Only one person was openly judgmental. With me still on my back and Lee inside me, she called us perverts and that we shouldn't be doing this and that we were sinning against God and nature and the nation and everything else. The people with her just stared at her, mortified but not saying anything. She did not bother me one bit. I was in charge. I could control the situation. So I did. I rolled Lee over, stood up, and then squatted over him, taking him inside me on the way down, so now I was sitting up. Not quite at her eye level, but enough so I could look her directly in the eye as I started a steady up-and-down motion on Lee. Looking her straight in the eye I calmly asked her if she ever did anything just because she wanted to and not just because she thought she was allowed to. She sputtered a little and then stalked off, followed by her buddies, who looked back and gave me smiles and a thumbs up!

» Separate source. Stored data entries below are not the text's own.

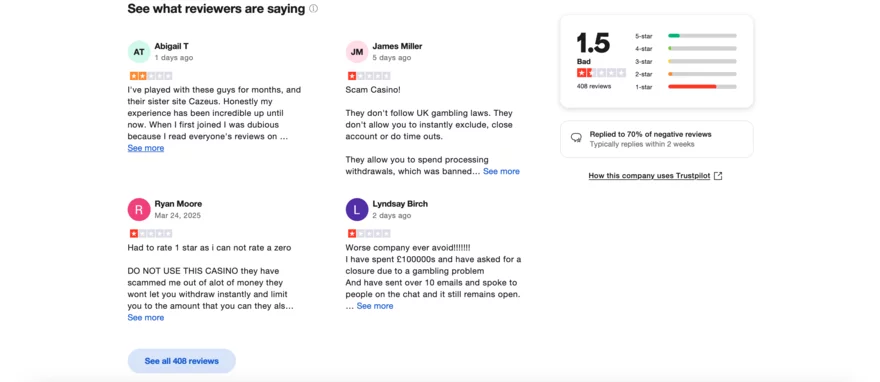Screen dimensions: 880x382
Task: Click Lyndsay Birch's purple L avatar
Action: click(357, 209)
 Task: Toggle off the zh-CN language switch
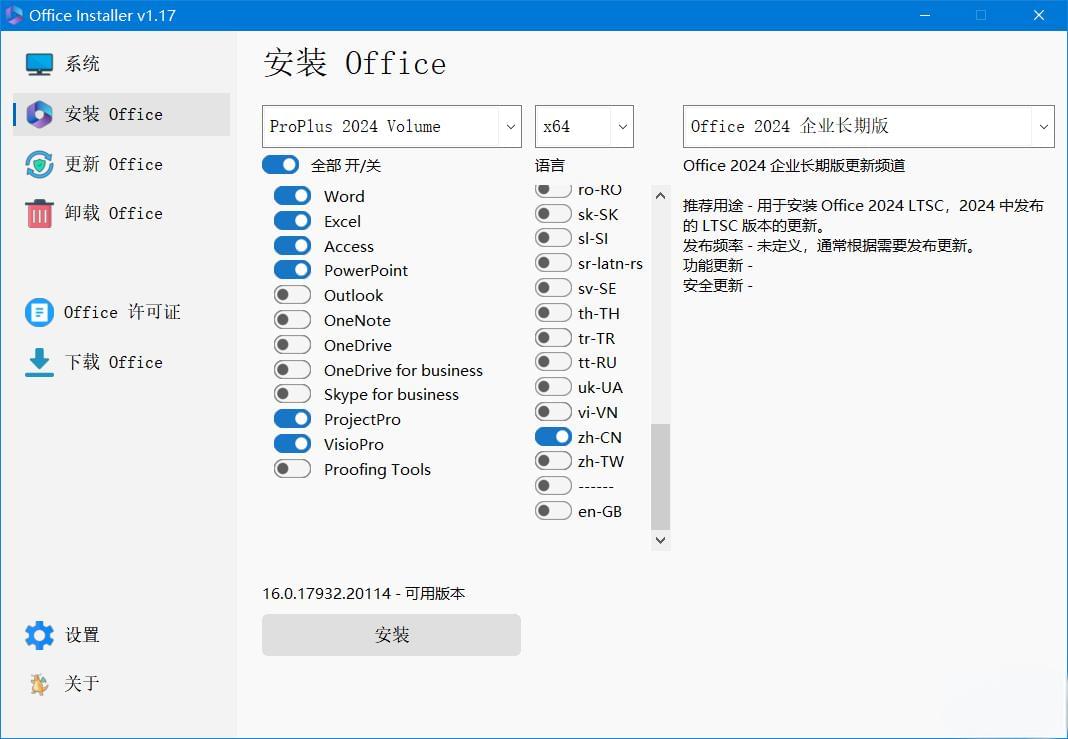point(553,436)
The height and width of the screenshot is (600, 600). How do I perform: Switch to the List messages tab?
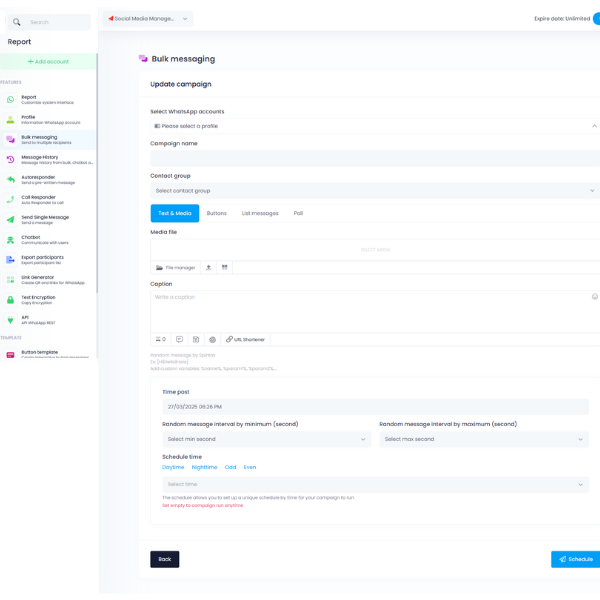tap(260, 213)
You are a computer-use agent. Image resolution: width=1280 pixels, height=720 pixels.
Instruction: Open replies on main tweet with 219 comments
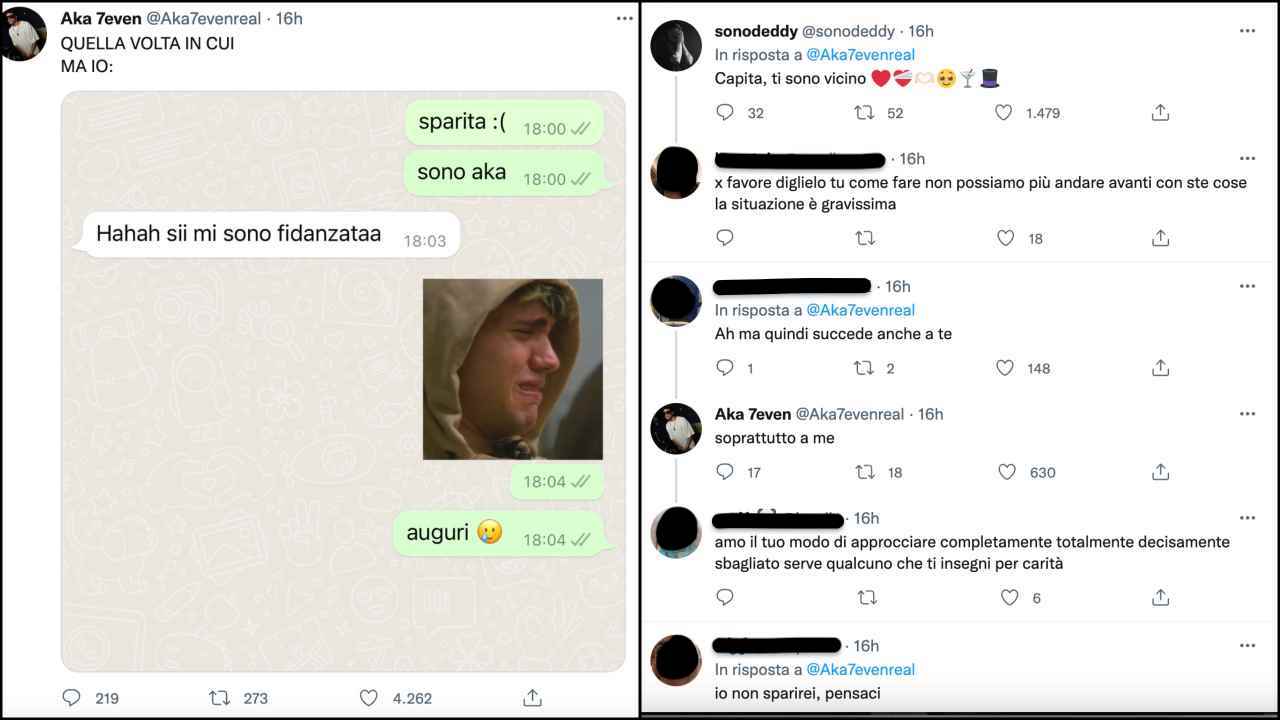click(72, 697)
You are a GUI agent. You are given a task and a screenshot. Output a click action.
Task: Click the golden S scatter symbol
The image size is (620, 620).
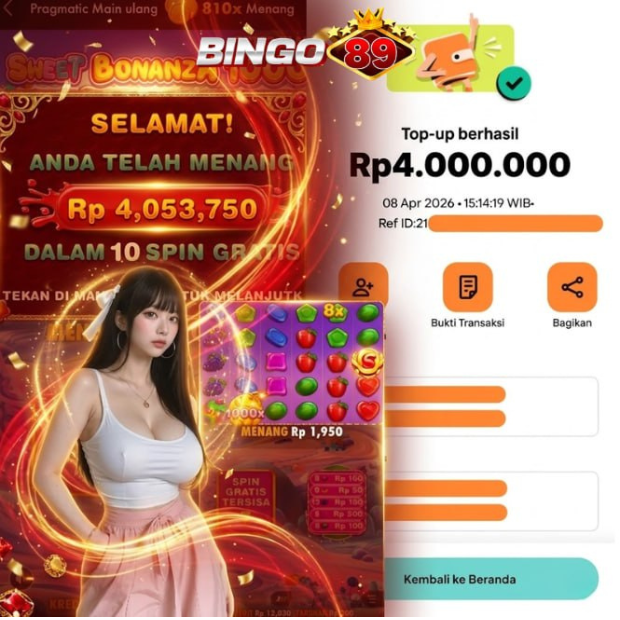click(368, 361)
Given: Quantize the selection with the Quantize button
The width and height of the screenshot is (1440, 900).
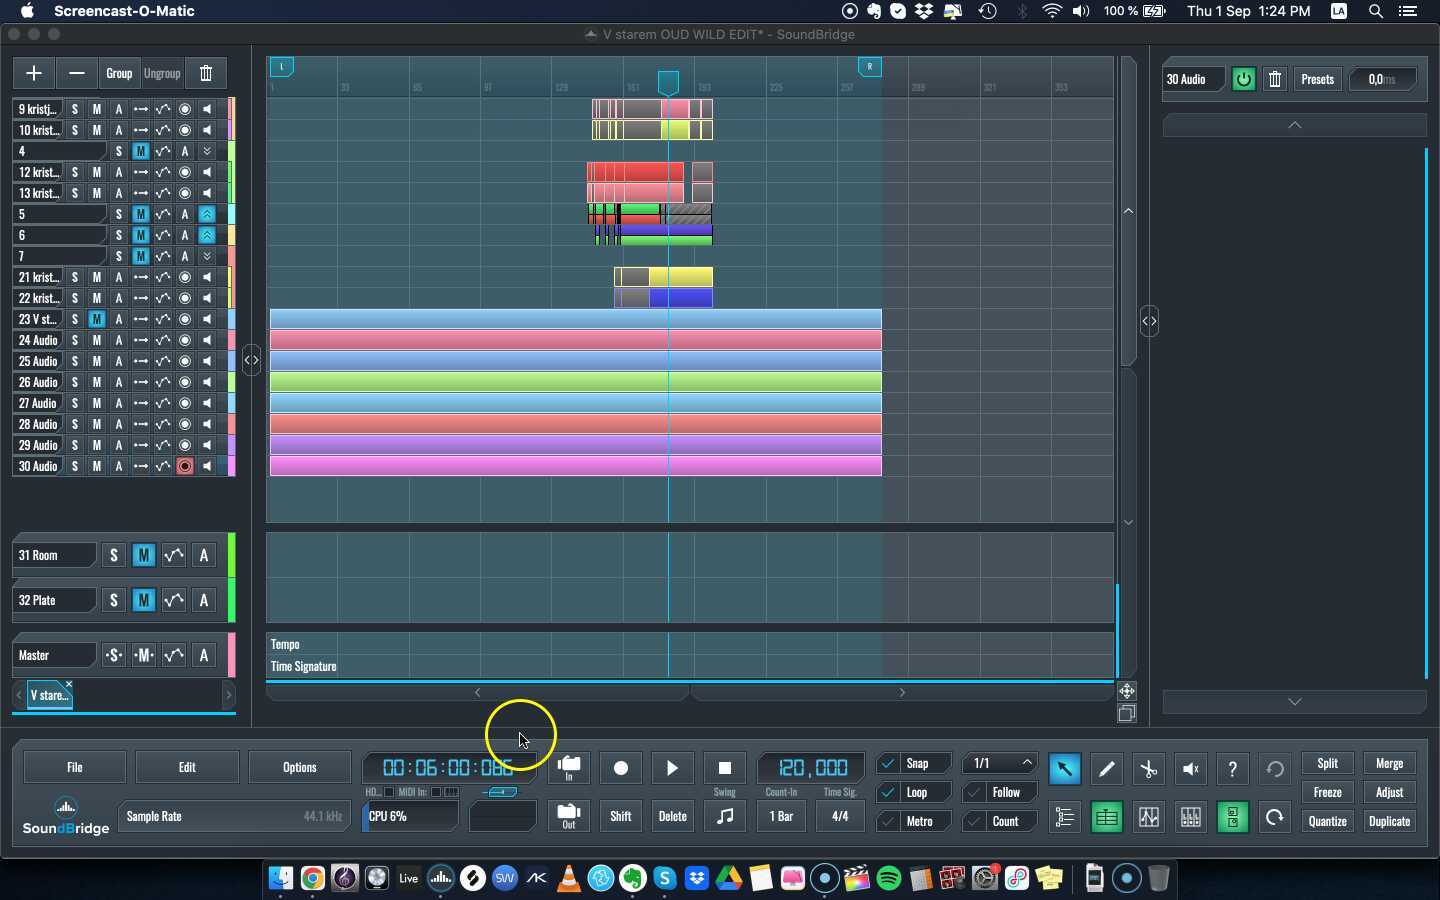Looking at the screenshot, I should 1327,821.
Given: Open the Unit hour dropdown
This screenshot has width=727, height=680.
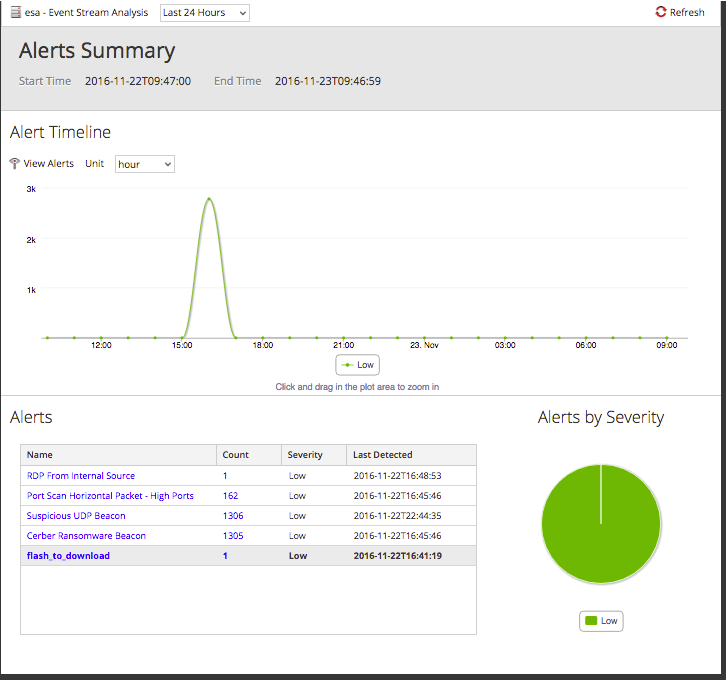Looking at the screenshot, I should coord(144,164).
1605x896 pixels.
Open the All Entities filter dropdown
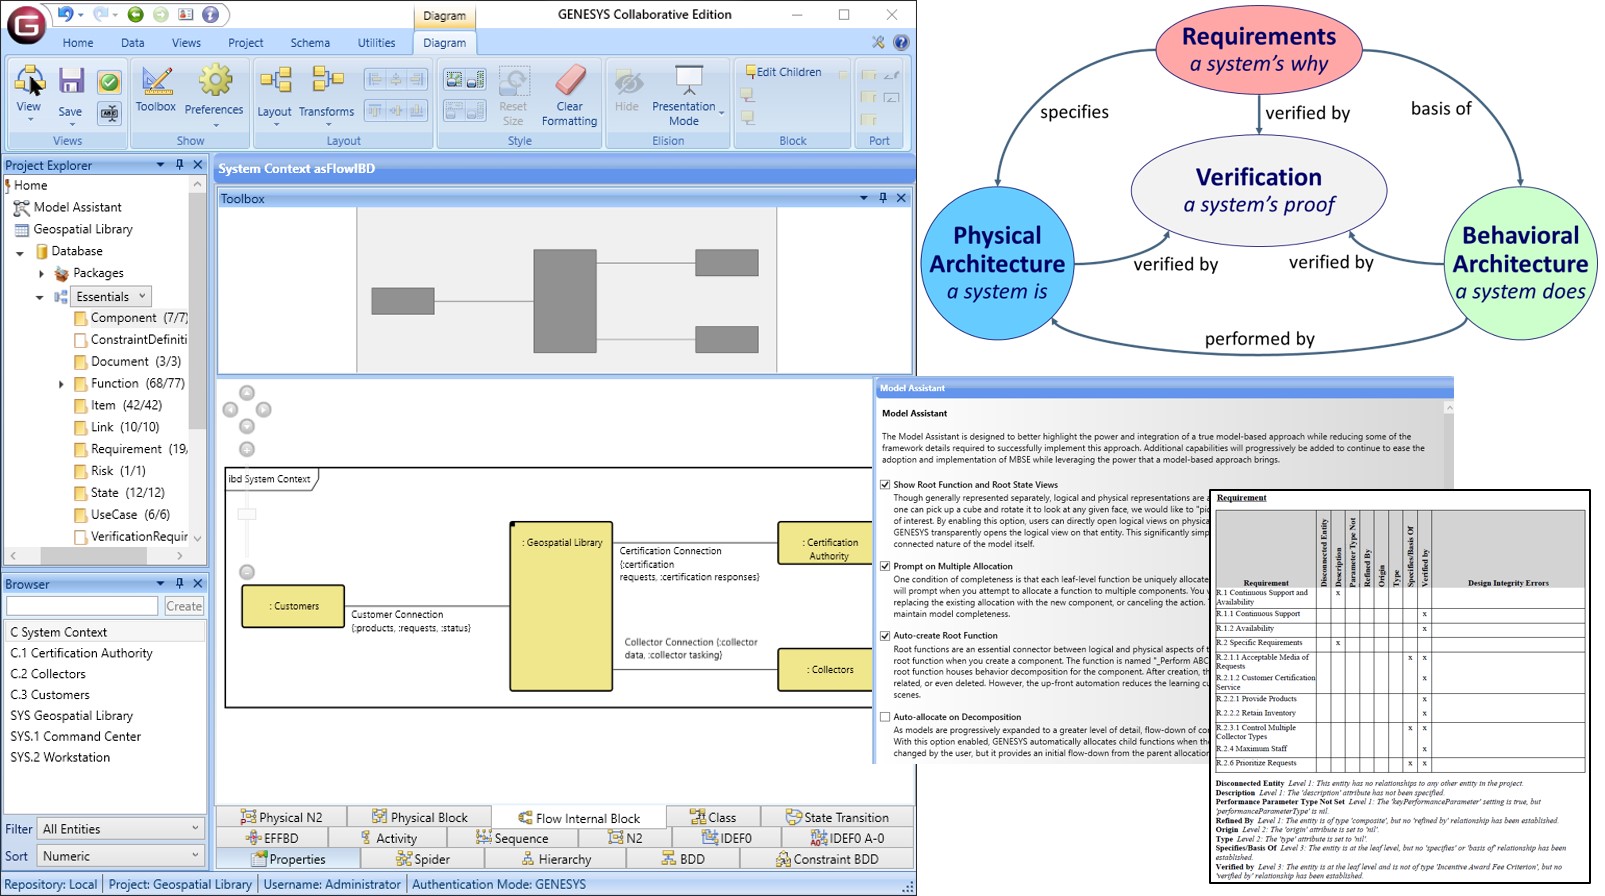coord(120,829)
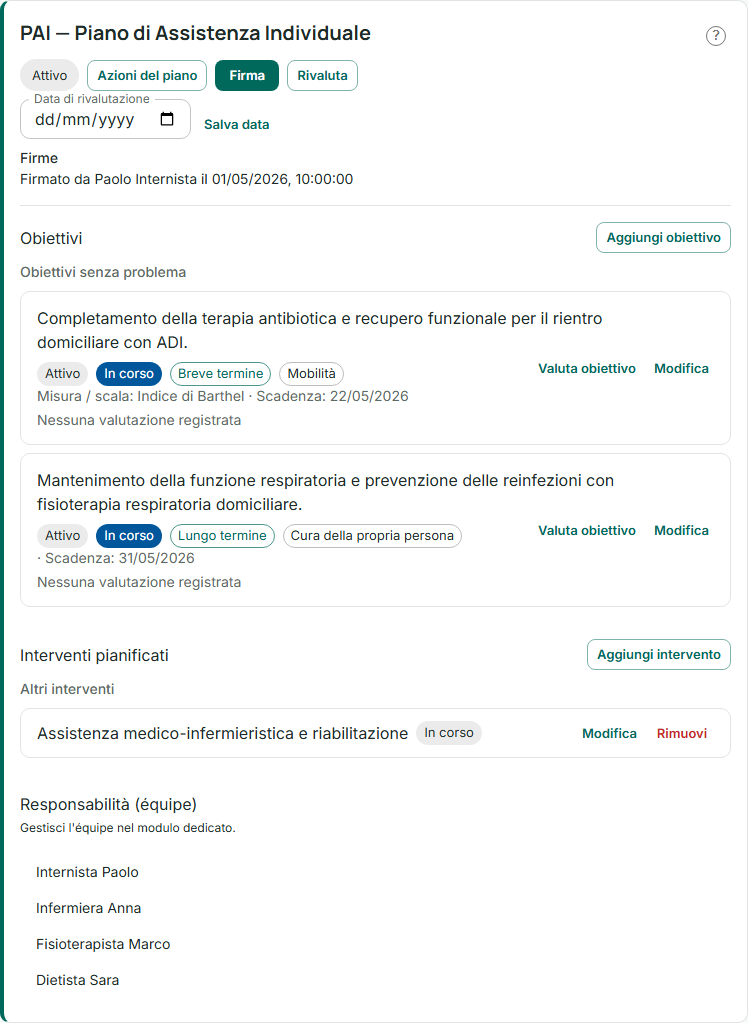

More people coming by, in groups and singly. Some visibly uncomfortable, some amazed, some trying to ignore us, all of them entertained whether they wanted it or not. Throughout the day a few guys tried to proposition me, thinking that being naked and fucking means form a line. I was not and am not that sort of person. I had taken the trouble to make myself look pretty for the day, had decided and planned my day, and chosen the person I wanted to do it with. This was an exclusive date with Lee. I don't share. I had never slept with more than one guy at a time, (unless more than one "invitational" fuck was required, in which case I always informed everyone involved). Back to the propositioners: rather than take offense I chose to be polite. Remember, I'm naked and fucking, not exactly the high hand in any bargaining. I thanked them for their interest in me, took it as a compliment that they wanted to fuck me, but that I was on a date. Most accepted my explanation with a smile, some grumbled, one gave me a high-five (the only time all day that I touched someone other than Lee), some stayed to watch, but all eventually moved on. The very idea of being propositioned at first made me ill, but then I realized I had handled each situation in a lady-like manner (considering the circumstances), and that I was entitled to feel good. So I did.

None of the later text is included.